Low rates and Irvine lifestyle attract buyers

New-home sales have shown resilience during the recent economic challenges.

New-home sales have shown resilience during recent economic challenges.

Despite the understandable dip in April, mortgage applications jumped to an 11-year high in June, according to a recent report from the Mortgage Bankers Association.

A key reason is historically low interest rates. As of mid-June, the average rate for a conventional 30-year fixed loan was 3.13% – down from a peak of 4.94% in late 2018.

This rate drop saves about $850 each month on a typical mortgage for a median-priced Irvine home – attracting those looking to move off the sidelines to Irvine’s new villages.

Healthy environments

But it’s not just historically low interest rates that make Irvine attractive.

“Irvine’s great advantage has been the Master Plan,” says Joel Kotkin, a presidential fellow on city futures at Chapman University. “It’s provided what people want.”

And what people want these days – perhaps now more than ever – are healthy environments.

“People want to hike.

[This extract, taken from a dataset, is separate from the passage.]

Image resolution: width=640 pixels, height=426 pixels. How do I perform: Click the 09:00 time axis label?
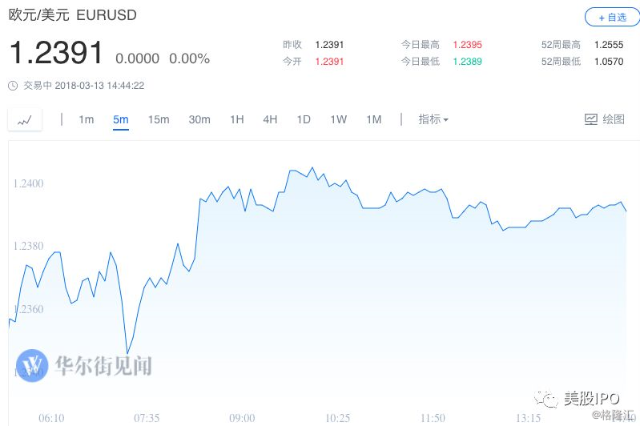[242, 418]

People want to see nature. Irvine was farsighted enough to provide all of this,” he says.

Kotkin describes Irvine as a “hybrid” environment that offers both the best of a suburban environment (such as village parks and schools) with urban-like amenities (such as the Irvine Spectrum District’s office towers, entertainment and restaurants).

This hybrid environment is one reason Irvine was ranked in the top 10 in the U.S. for healthy communities. It’s also a key reason many large cities, including Los Angeles, Chicago and New York, are losing population.

An accelerated trend

Kotkin doesn’t believe these shifts from densely populated cities to suburban environments are all due to the pandemic, either.

This has been happening for a while, he says. And it will continue to drive demand in places like Irvine well into the future.

“A lot of these trends were already happening,” Kotkin recently told C-SPAN. “The populations of (these cities) were all dropping before the pandemic.”

Kotkin continued: “There has been a change that has begun to develop in which people begin to say, ‘Do I really want to be on a train, be on a subway, be in crowded places?’ ”

Irvine’s village design, on the other hand, offers a balance of sought-after amenities surrounded by America’s largest urban open space network to explore and admire.

Whether in good times or challenging times, it is this balance that makes Irvine homes so desirable.